TASK REQUIREMENTS: Only one stretch of the data below should be repeated: the lines from the line containing "You are a computer-use agent." through the line containing "Instruction: Open the", inclusive, exactly as they are.

*** Opening of TASK INPUTS ***

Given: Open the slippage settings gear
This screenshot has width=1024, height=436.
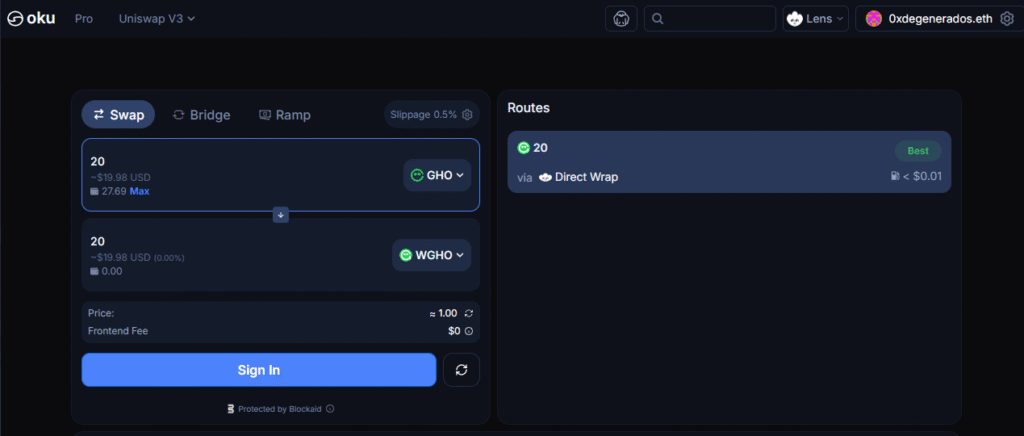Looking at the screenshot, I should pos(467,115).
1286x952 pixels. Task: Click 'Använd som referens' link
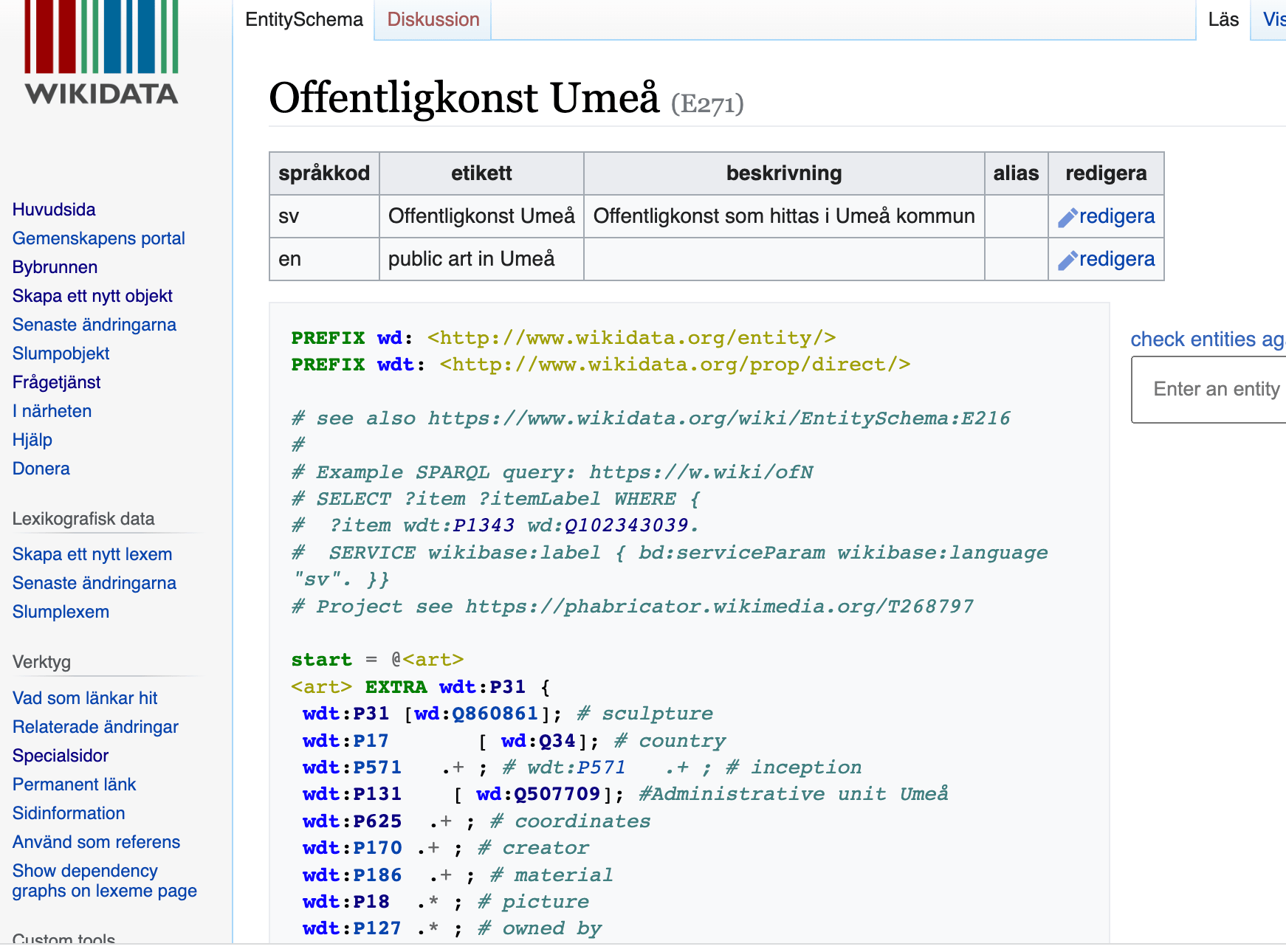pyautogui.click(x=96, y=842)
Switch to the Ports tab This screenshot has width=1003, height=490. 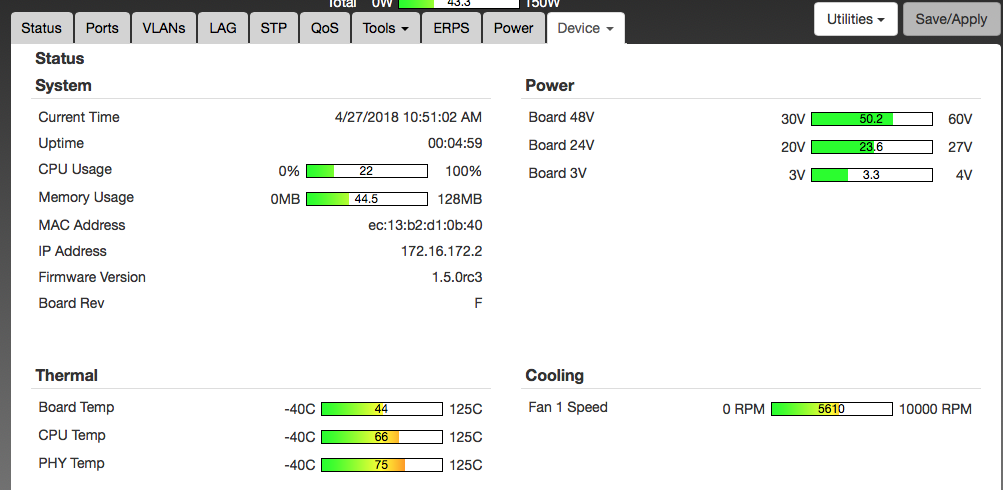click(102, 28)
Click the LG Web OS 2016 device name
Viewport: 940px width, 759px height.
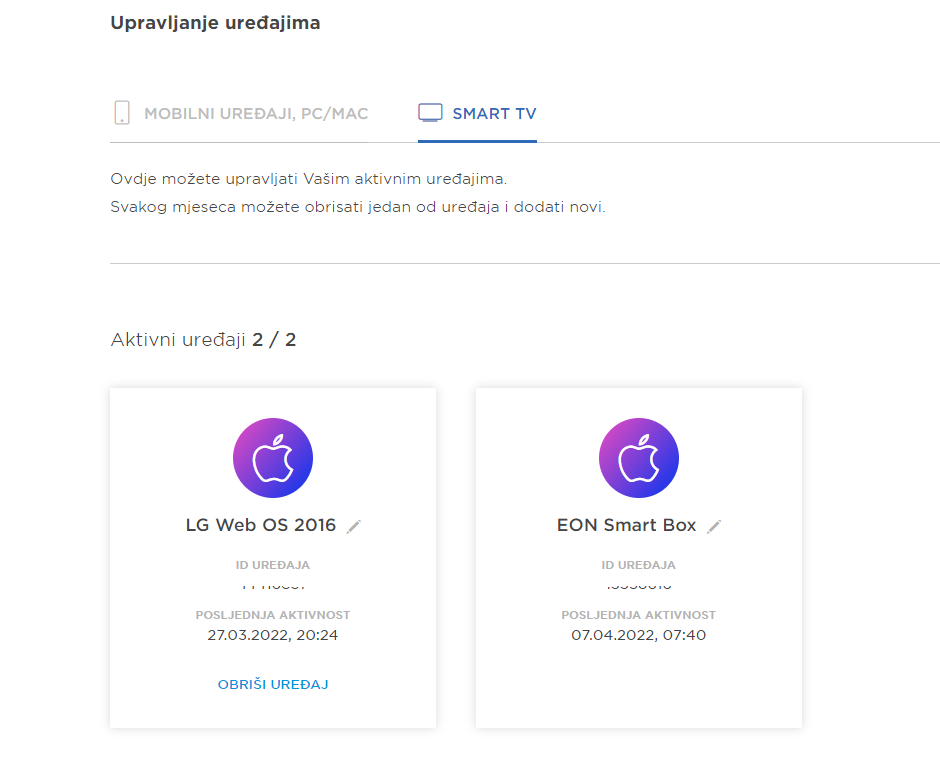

*** Close of TASK INPUTS ***
*** Opening of TASK INPUTS ***

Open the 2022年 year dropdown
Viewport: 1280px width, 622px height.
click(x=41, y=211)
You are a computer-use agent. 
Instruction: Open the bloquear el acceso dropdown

*** Close of TASK INPUTS ***

EXPECTED OUTPUT:
You are a computer-use agent. 
Instruction: Open the bloquear el acceso dropdown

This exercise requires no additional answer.